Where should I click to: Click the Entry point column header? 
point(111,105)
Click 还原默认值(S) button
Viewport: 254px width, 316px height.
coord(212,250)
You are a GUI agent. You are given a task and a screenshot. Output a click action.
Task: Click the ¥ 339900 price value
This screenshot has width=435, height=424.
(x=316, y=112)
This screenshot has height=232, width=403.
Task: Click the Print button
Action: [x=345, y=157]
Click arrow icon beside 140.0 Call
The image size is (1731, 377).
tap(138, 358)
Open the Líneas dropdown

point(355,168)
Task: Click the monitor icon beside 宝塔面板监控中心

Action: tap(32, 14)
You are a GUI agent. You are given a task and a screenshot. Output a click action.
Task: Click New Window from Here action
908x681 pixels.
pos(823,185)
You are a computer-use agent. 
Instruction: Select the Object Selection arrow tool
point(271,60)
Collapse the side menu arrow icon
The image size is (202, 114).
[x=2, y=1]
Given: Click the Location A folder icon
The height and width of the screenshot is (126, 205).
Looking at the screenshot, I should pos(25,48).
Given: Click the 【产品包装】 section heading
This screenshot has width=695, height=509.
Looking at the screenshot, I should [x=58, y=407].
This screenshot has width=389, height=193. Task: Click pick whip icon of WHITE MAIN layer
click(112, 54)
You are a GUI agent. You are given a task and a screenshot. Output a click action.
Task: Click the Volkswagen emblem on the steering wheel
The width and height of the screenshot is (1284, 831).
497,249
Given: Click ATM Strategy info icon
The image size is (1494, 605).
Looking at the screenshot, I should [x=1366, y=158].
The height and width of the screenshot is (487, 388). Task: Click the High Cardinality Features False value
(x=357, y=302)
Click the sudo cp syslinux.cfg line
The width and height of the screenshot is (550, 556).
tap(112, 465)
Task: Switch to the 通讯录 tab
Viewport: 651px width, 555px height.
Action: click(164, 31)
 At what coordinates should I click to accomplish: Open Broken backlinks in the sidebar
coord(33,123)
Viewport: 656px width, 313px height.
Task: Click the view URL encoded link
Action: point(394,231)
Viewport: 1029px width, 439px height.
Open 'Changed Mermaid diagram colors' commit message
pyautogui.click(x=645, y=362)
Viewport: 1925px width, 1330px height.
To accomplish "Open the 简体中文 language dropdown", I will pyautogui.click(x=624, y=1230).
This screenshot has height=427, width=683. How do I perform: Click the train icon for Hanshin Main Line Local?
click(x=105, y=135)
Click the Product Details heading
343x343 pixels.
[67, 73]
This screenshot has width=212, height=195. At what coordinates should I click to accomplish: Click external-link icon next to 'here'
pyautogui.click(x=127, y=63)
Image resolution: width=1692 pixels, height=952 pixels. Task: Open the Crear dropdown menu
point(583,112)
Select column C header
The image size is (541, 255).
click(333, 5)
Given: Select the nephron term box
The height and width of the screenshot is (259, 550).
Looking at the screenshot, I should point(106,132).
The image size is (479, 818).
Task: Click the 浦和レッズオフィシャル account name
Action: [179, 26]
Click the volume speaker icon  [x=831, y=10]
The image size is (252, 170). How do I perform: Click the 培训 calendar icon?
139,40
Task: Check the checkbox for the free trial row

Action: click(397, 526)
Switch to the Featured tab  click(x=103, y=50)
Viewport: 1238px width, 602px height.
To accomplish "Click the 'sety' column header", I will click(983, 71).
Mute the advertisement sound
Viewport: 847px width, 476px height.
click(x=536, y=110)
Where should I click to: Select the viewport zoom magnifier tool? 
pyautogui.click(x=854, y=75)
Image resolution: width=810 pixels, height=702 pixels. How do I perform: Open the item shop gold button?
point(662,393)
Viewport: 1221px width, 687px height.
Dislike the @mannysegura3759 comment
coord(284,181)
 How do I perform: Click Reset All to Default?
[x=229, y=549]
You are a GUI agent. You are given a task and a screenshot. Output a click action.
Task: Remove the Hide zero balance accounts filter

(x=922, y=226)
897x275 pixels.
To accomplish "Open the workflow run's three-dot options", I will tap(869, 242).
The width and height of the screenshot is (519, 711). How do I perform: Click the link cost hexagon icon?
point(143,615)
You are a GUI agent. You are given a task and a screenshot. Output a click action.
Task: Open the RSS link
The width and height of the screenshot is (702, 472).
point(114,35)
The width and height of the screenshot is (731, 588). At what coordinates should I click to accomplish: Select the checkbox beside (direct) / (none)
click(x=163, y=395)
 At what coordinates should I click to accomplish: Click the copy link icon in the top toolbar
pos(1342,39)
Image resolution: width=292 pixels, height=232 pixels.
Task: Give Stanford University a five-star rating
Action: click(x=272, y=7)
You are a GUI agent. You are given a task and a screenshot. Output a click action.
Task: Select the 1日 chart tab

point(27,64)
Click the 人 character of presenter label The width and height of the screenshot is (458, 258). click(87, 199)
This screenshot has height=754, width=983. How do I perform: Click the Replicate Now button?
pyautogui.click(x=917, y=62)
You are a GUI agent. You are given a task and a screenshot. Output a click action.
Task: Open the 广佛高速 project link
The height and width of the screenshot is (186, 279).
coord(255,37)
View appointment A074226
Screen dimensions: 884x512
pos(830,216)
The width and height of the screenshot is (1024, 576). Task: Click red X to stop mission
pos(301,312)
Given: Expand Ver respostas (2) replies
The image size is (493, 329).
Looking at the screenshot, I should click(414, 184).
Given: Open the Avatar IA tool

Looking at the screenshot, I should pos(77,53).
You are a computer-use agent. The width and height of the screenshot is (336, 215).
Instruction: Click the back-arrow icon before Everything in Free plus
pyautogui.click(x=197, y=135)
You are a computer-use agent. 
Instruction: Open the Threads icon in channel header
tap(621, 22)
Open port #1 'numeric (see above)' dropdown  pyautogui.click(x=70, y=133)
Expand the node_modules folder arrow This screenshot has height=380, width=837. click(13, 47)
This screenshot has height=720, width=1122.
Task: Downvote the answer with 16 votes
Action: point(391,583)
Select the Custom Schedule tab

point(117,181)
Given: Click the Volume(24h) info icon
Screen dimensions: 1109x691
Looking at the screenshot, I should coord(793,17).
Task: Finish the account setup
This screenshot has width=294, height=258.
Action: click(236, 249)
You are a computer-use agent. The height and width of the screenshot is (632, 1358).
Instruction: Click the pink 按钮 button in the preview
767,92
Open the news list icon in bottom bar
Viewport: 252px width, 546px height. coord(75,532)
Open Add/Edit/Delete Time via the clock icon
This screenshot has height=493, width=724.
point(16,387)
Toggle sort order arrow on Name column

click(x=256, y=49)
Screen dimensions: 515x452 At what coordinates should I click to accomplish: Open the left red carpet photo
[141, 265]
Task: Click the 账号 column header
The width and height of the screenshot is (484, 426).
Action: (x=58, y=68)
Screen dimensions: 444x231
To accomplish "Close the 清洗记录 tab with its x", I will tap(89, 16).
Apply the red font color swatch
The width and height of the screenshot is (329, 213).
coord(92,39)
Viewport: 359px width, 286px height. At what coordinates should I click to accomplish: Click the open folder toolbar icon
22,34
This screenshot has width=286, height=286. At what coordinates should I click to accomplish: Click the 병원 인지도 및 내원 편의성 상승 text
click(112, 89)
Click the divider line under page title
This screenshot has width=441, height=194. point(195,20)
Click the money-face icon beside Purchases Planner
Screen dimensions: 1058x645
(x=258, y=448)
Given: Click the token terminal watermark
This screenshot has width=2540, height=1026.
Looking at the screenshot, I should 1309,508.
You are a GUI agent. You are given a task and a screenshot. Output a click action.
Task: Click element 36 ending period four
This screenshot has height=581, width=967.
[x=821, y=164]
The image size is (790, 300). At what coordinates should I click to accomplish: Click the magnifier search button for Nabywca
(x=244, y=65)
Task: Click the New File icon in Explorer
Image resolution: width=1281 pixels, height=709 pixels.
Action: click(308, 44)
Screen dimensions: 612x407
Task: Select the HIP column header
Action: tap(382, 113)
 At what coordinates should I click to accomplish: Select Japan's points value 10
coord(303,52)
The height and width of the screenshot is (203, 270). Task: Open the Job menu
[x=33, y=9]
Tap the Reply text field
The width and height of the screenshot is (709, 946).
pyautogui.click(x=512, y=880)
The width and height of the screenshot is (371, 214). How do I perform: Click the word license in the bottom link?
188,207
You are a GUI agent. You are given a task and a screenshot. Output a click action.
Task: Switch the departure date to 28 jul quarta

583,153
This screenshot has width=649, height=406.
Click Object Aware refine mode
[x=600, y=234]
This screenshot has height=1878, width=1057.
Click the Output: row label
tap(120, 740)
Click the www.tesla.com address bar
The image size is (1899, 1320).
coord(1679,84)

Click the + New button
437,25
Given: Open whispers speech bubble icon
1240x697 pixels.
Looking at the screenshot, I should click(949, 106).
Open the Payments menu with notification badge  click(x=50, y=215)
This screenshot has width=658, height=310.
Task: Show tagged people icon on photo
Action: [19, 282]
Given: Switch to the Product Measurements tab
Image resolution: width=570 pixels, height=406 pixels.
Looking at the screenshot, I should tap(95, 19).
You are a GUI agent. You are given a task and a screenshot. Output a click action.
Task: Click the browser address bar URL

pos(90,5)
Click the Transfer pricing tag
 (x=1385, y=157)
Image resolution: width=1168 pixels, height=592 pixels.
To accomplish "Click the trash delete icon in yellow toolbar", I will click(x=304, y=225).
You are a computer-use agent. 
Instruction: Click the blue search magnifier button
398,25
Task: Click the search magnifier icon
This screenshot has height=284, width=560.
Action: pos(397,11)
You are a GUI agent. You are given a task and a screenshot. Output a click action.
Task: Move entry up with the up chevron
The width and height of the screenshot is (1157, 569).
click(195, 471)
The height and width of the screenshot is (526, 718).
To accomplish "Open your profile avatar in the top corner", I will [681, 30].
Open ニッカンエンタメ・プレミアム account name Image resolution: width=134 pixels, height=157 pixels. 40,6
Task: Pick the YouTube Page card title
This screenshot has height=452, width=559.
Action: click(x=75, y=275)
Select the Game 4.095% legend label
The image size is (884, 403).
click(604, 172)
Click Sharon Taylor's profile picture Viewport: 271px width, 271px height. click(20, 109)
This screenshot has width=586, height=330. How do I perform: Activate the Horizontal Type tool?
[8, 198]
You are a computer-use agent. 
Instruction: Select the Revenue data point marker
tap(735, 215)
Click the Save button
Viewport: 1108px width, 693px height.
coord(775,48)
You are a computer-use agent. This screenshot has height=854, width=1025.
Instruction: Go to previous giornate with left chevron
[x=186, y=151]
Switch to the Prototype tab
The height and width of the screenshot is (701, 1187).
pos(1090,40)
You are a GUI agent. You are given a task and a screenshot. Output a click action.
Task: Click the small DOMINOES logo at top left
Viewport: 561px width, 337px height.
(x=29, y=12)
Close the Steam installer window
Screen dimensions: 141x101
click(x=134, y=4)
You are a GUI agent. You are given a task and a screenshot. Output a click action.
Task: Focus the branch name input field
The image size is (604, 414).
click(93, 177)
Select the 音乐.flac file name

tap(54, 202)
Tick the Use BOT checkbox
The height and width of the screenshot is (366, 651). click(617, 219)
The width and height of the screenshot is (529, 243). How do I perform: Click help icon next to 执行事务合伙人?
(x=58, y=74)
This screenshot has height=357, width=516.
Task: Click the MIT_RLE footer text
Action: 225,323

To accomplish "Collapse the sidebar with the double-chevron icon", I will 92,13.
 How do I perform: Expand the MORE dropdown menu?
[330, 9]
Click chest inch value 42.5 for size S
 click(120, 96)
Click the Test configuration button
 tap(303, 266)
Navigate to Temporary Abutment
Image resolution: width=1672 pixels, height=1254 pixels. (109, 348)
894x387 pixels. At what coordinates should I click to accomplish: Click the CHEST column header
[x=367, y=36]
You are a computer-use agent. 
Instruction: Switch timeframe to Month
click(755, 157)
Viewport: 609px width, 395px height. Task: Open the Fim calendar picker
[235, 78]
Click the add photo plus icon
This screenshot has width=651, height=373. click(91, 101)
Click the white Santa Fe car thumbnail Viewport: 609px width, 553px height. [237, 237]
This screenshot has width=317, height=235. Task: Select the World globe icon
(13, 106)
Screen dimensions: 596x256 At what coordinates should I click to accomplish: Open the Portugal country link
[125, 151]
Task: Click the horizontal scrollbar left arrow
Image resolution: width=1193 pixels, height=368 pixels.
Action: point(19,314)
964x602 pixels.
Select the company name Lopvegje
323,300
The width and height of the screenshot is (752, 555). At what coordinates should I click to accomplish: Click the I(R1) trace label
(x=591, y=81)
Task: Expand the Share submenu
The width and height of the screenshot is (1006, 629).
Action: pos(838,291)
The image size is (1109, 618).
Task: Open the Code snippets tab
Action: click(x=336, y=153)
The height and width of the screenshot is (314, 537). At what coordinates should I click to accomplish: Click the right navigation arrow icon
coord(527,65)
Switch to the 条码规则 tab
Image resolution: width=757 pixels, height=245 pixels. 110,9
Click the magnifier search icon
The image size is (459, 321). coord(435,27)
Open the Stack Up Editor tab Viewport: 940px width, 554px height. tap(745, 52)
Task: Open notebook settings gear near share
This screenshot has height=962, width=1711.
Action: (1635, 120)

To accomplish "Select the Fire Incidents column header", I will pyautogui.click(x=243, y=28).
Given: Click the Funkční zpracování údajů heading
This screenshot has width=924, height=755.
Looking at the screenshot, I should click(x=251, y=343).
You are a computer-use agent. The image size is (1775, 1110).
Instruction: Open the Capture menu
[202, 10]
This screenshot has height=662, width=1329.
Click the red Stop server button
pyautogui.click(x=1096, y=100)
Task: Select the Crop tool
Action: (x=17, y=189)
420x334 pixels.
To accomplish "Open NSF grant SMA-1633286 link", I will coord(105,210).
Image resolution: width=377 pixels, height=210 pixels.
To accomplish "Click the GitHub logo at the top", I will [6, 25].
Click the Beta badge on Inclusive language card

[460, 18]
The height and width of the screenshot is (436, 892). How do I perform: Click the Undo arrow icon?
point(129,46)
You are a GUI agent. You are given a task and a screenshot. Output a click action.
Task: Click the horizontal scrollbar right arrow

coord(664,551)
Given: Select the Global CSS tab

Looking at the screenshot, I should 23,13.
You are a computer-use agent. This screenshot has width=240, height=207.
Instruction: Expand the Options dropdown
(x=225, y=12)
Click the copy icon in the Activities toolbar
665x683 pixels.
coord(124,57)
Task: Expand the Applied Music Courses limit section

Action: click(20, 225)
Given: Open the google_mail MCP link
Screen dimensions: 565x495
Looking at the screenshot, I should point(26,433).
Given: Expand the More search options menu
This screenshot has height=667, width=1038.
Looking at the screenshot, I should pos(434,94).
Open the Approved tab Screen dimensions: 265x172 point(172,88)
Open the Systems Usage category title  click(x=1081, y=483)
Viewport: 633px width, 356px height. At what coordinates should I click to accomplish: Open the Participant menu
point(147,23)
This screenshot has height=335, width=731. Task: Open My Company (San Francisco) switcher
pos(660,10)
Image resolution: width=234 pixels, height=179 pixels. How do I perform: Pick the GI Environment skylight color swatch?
+ + +
WORK REQUIRED: Rewrite the records from the line containing "Open the Payments" through the line containing "Action: [19, 282]" as a numbered list, leaving out any blank lines.

THE COMPLETED TASK:
1. Open the Payments menu with notification badge  click(x=50, y=215)
2. This screenshot has width=658, height=310.
3. Task: Show tagged people icon on photo
4. Action: [19, 282]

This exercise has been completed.